Task directions - Copy out word for word the lines from the one containing "Identify the location" through the final line, with both ends included.

━━━━━━━━

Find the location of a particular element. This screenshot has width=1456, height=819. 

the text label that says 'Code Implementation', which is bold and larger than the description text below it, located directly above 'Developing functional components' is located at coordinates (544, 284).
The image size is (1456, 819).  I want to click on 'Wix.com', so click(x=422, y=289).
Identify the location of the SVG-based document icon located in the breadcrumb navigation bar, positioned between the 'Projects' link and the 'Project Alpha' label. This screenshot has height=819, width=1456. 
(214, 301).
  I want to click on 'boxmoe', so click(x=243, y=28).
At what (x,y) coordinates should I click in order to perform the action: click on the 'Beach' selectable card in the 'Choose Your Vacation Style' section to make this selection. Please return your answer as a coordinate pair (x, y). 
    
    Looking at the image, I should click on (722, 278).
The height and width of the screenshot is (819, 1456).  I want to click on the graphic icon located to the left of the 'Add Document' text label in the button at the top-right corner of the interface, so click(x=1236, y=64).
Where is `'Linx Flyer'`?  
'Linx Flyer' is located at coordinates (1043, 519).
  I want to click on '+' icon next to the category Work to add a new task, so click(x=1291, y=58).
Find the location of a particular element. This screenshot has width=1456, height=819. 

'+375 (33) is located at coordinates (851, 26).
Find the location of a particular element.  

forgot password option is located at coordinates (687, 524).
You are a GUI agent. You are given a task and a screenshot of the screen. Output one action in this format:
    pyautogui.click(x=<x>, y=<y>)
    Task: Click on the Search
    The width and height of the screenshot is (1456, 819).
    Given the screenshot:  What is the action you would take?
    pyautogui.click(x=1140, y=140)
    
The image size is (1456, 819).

━━━━━━━━

The completed task -
Identify the location of the SVG-based document icon located in the breadcrumb navigation bar, positioned between the 'Projects' link and the 'Project Alpha' label. This screenshot has height=819, width=1456. 
(214, 301).
  I want to click on 'boxmoe', so click(x=243, y=28).
At what (x,y) coordinates should I click in order to perform the action: click on the 'Beach' selectable card in the 'Choose Your Vacation Style' section to make this selection. Please return your answer as a coordinate pair (x, y). 
    
    Looking at the image, I should click on (722, 278).
The height and width of the screenshot is (819, 1456).  I want to click on the graphic icon located to the left of the 'Add Document' text label in the button at the top-right corner of the interface, so click(x=1236, y=64).
Where is `'Linx Flyer'`?  
'Linx Flyer' is located at coordinates (1043, 519).
  I want to click on '+' icon next to the category Work to add a new task, so click(x=1291, y=58).
Find the location of a particular element. This screenshot has width=1456, height=819. 

'+375 (33) is located at coordinates (851, 26).
Find the location of a particular element.  

forgot password option is located at coordinates (687, 524).
You are a GUI agent. You are given a task and a screenshot of the screen. Output one action in this format:
    pyautogui.click(x=<x>, y=<y>)
    Task: Click on the Search
    The width and height of the screenshot is (1456, 819).
    Given the screenshot:  What is the action you would take?
    pyautogui.click(x=1140, y=140)
    
The image size is (1456, 819).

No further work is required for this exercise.